Big Daddy Gumbo
Houston music legend Tommy Dardar, affectionately dubbed ‘Big Daddy Gumbo’ passed away in July of 2017. Over his storied career Dardar played alongside Lightnin’ Hopkins, Jimmy Reed, John Lee Hooker, Bo Diddley, Willie Dixon, The Neville Brothers and more. He was known for his deep, soulful voice, soaring blues harp and magnanimous personality. His 1999 release, Fool for Love, also produced by Tony Braunagel, drew attention to his songwriting in addition to his vocal and harp skills. Given his unexpected death, many though that would be his last enduring musical statement.
However, Dardar had begun work on a follow-up project in 2001, but that got sidetracked likely due to finances and possibly other issues. Dardar’s friends were aware of the unfinished recordings and eventually, through the leadership of Braunagel, produced this posthumous album in Dardar’s memory. The sessions were initially recorded in California with a core group of players often associated with producer and drummer Braunagel. Many of these same players are still supporting or have supported Bonnie Raitt as well. They are among the best blues musicians, including Hutch Hutchinson (bass), Jon Cleary (piano), Johnny Lee Schell (guitar), Mike Finnigan and Barry Seelen (organ), Joe Sublett (saxophone), and a host of background vocalists including Teresa James and Terry Wilson. Don’t let the location fool you. This is Gulf Coast swamp music at its best.

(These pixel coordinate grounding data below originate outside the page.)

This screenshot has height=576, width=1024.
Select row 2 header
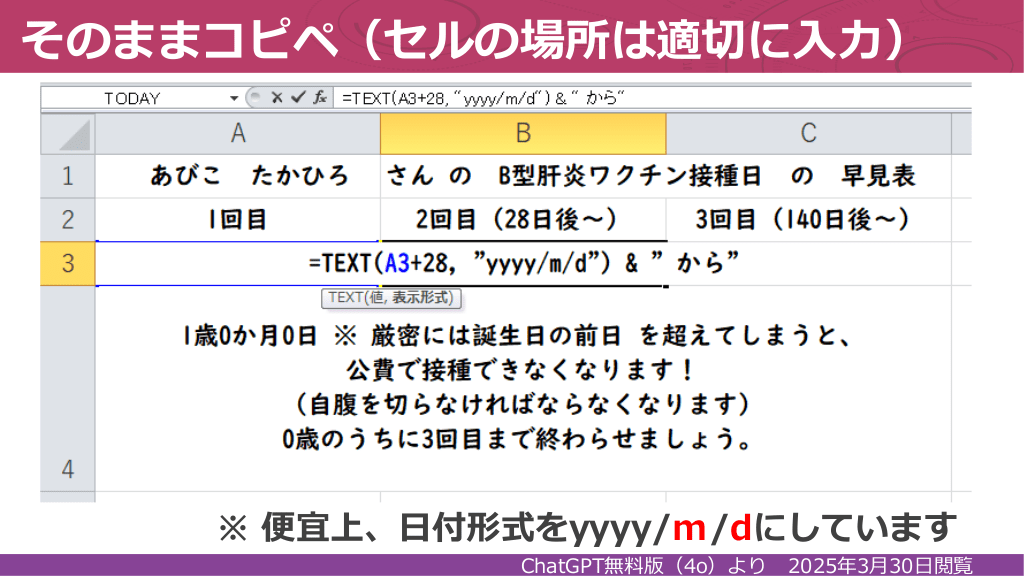click(68, 220)
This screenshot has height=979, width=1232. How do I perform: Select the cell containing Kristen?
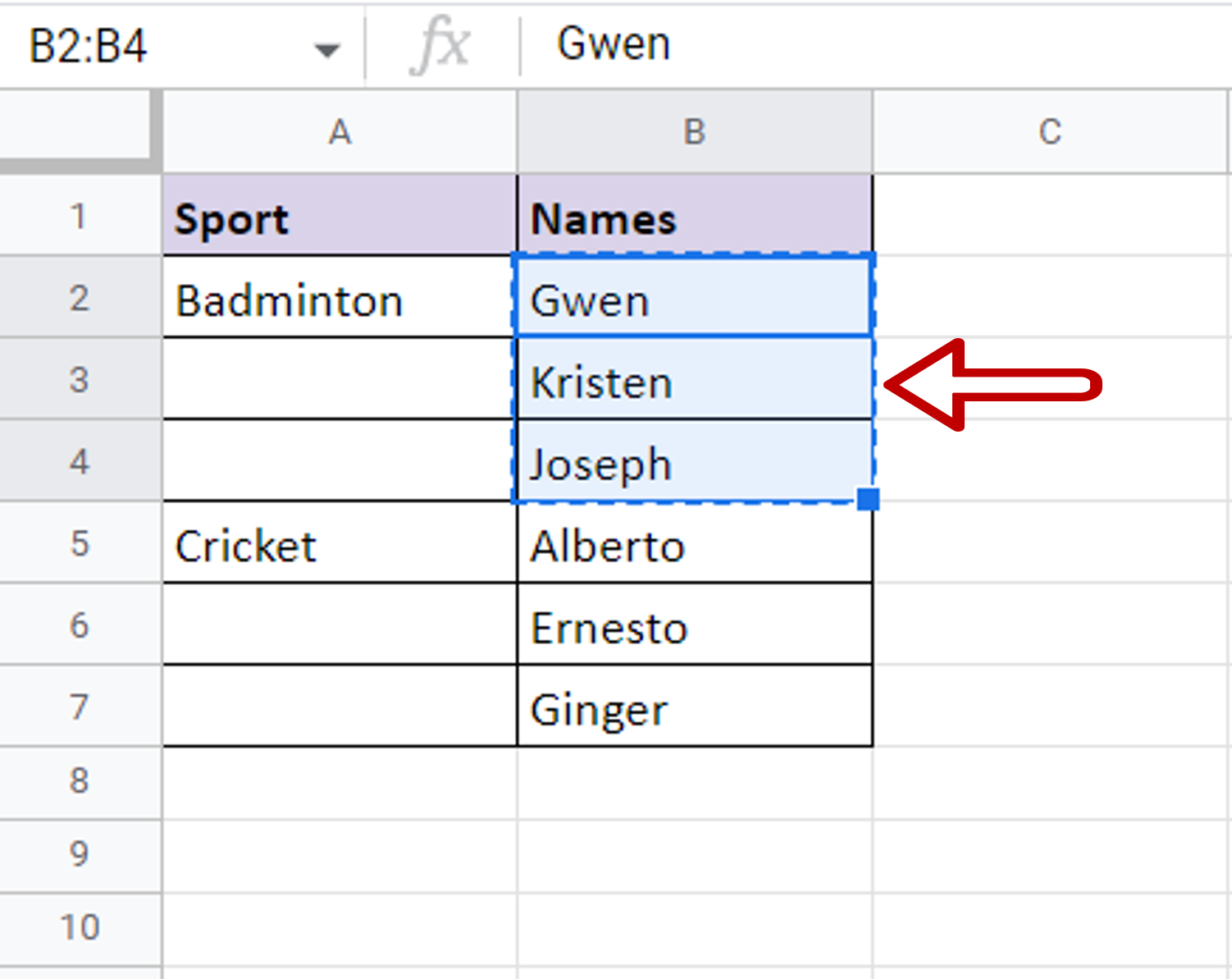point(695,381)
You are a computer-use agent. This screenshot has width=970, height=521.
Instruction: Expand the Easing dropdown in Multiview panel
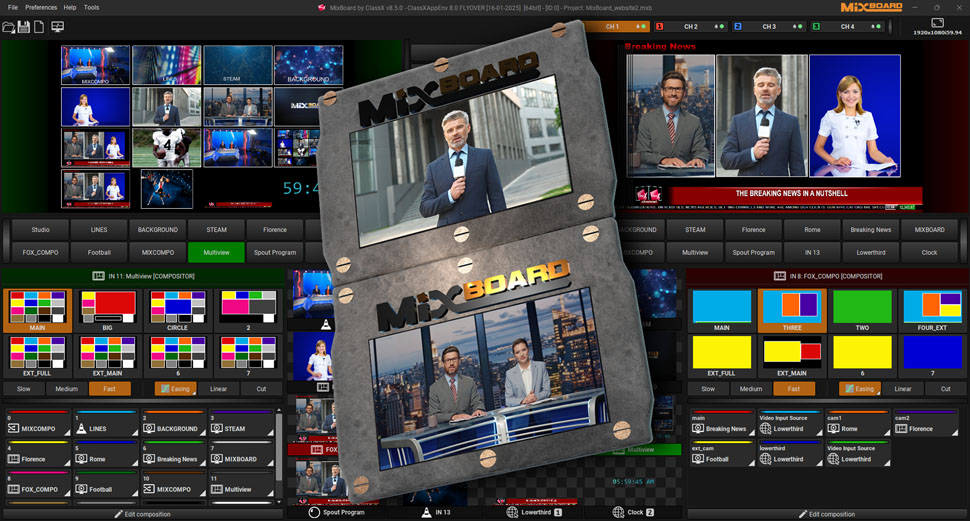tap(177, 389)
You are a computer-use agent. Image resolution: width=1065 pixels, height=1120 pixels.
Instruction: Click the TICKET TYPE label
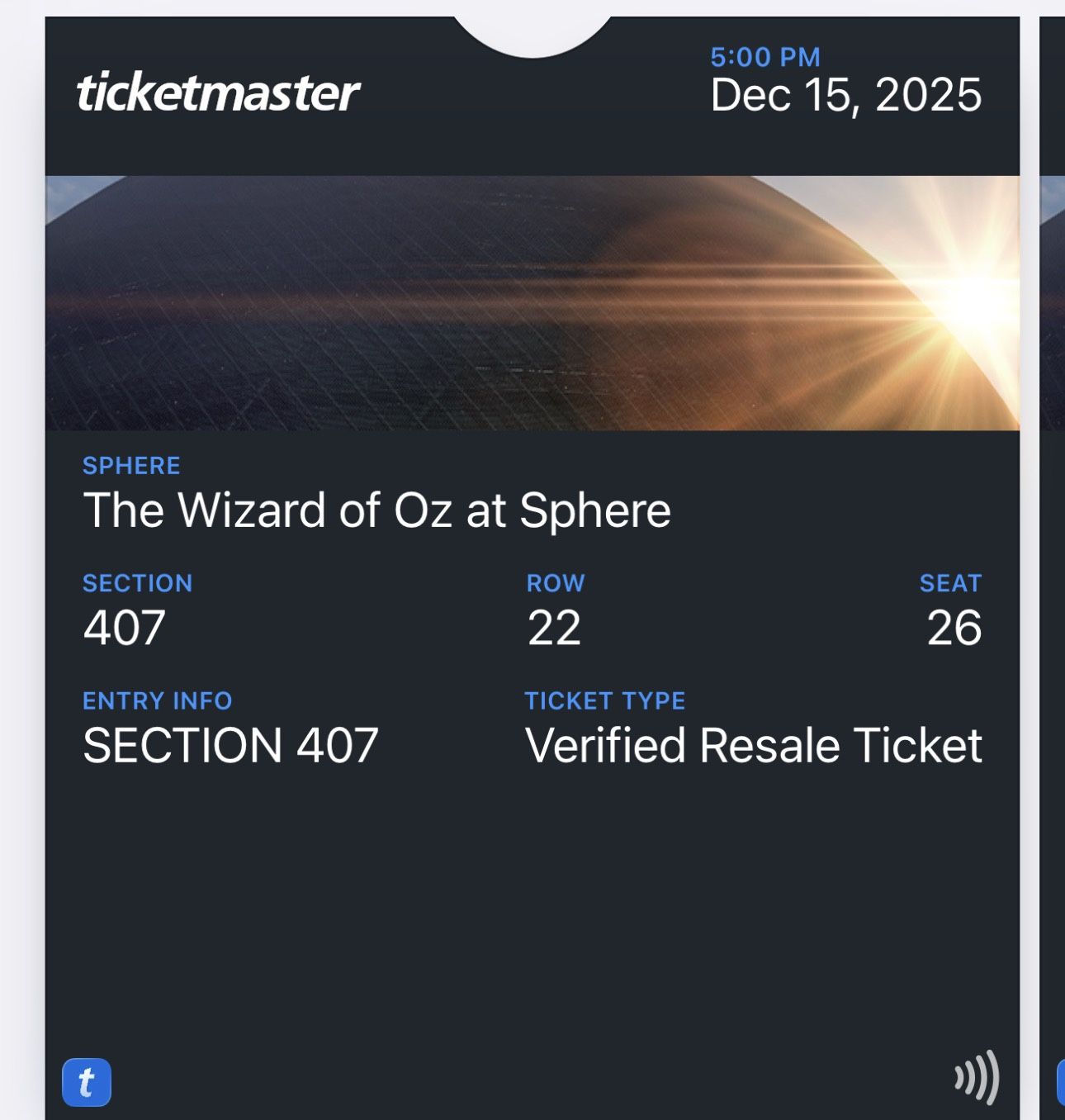point(605,701)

Here is an excerpt from The Houston Press August 10, 2017 where Braunagel was interviewed, “I guess I met him around ’69 or ’70. We were in different bands,” Braunagel says by phone from Los Angeles. “We were all kind of playing around the hippie cafes and hippie joints. Our relationship goes back to those days. Lots of fun, lots of youth…wild and crazy music days. Musically, he and I always kind of hit on the same note. I grew up playing rhythm and blues in Houston. Being from Houma, Louisiana, he had some real roots in that music. We just kind of related and over the years we stayed in touch. I left there in the early ’70s and when I’d come back, I’d always hook up with Tommy…We just had this camaraderie and liked each other…he was close enough that when my mom was still alive, he would go check on her every once in a while. My brother lived there and everything but still he would go check on her. He had a big heart, he would help everybody, he was always there for other people. If there was a benefit for somebody else, Tommy was there, working his thing, making sure he could help out.”
Braunagel says it took four days for his engineer to rescue the tracks from a digital data-storage file but was pleased to finish the project. “It’ll be his legacy, it’ll be a recording that everybody can enjoy, and everybody will have something of Tommy Dardar to hold in their hearts,” he says.
Schell, Cleary, and Wilson did most the writing with two tunes from Dardar – “Headed Down to Houma” and In My Mind.” The disc is filled with plenty of slide guitar, Dardar’s harp, Cleary’s Crescent City piano chops and writing the definitive NOLA tracks “C’mon Second Line” and the gorgeous ballad “Let’s Both Go Back to New Orleans.” His own tune “In My Mind” will remind you of a Delbert McClinton ballad. Whether singing the ballads or the up-tempo swamp tunes, Dardar is sounds both soulful and powerful. If there’s a quibble, it’s only that there are only 9 tracks; clocking in at a little over 30 minutes. Guess we need to listen to Fool for Love too.